# Selected passage start

I entertained privileged white students at several universities during my stay in the Twin Cities, got hopelessly lost in a frigid wasteland trying to find a Lutheran college, told tall tales to a handful of Raza at the U. of Minn, and attended a showing of the Benny More bio-pic at a jam-packed local theater. Benny’s scintillating calor radiating from the screen in waves of tropical heat juxtaposed oddly against the backdrop of the frozen north. Minneapolis-St Paul, with their new populations of color – Somalis, Ethiopians, Eritreans, Hmung, and Latinos – spice up this staid old state with exotic flavors. The music has changed: Reggaeton and Rancheros have replaced Spider John Koerner. I drink in the Albert Ayler-like contortions of a longhaired white boy at a jam session downstairs at the Clown Lounge.


Politics too are not as usual in this once-upon-a-time farmer-labor socialist paradise: Keith Ellison is the nation’s first Muslim congress person and a middle-of-the-road Democrat comedian stands small in the shoes of Paul Wellstone. In the other corner, the pit viper Michelle Bachman spits her venom into the black lagoons of Obamalandia.


II. TURKEY MOLE


I’m back on the Big Dog — there are plenty of Mexicans here but no Mexican bus. On the jump over to Madison, I chat with a well-seasoned black man during a smoke break. He wants to know where I’m headed. I’m on a low-rent book tour, I explain, I move from city to city to sell my books. “I’m on a book tour myself,” he laughs, “I get off where I want to and see if I like it or not. Hung up in Oswego for eight days but wasn’t anything there for me…”

# Selected passage end
# Data start

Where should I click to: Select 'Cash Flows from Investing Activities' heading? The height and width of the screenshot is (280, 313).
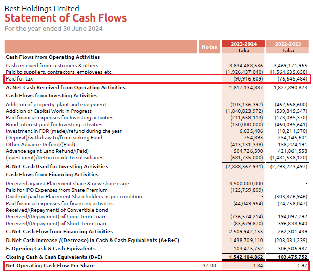[x=51, y=96]
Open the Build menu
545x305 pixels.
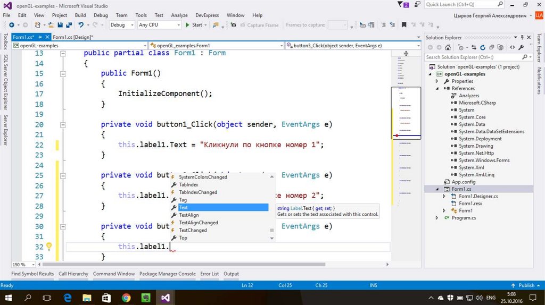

# Data end

Task 1:
Reproduce part of the book-tour essay, beginning at the words "Politics too are" and stopping after "lagoons of Obamalandia.".
Task 2:
Write the next part of the book-tour essay, picking up after its last sentence.
The material after the book-tour essay is a separate matter.

Final answer 1:
Politics too are not as usual in this once-upon-a-time farmer-labor socialist paradise: Keith Ellison is the nation’s first Muslim congress person and a middle-of-the-road Democrat comedian stands small in the shoes of Paul Wellstone. In the other corner, the pit viper Michelle Bachman spits her venom into the black lagoons of Obamalandia.

Final answer 2:
There is a down-at-the-heels traveling class — the evicted and foreclosed, laid off and uprooted — rolling around the underbelly of this damaged country with no fixed destination in mind, looking for a place to light, some place that feels like home.


Norm Stockwell, who keeps WORT-FM, the Voice of Madison’s Voiceless, choogling, picks me up at the Greyhound depot, a furniture-less warehouse that resembles an immigrant detention center on the outskirts of town, and drives me over to the once-a-month Socialist pot-luck, but only scraps and few stained paper plates are left. A few hours earlier, the Madison P.D. visited the premises at the behest of the Wisconsin Socialist Party to remove a truculent member who had been abruptly expelled from its ranks, an astonishingly unpolitical resolution to a political dispute.


Madison is a city that doesn’t leave much up to chance. Cops are ever at the ready to surveil radical meetings. One cannot post a hand-scrawled street sign protesting injustice without first obtaining a permit from the city. No household is allowed to house more than three chickens (no roosters), a law that necessitates chicken inspectors and has given birth to the Chicken Liberation Front.


The State Capitol, a knock-off the Nation’s, is forever on the eyeline in Madison to remind one of the power of the State, I expect. The city is laid out on a grid so that all avenues spoke off from its monstrous dome – you have to move out of town to escape the radiation.


On Saturday, March 20th, a fistful of eternal protestors gathered at the foot of this granite beast to mark the start of the eighth year of the illegal invasion and occupation of Iraq and the decimation of millions of its people. As I trudged up State Street towards the Capitol, I flashed back to our feverish days as Human Shields in Baghdad in March 2003 and thought about Sasha for whom the war never goes home, climbing the hills of Amman, delivering collateral repair from dawn to dusk to the million Iraqi refugees that forgotten war has exiled to the Jordanian capitol.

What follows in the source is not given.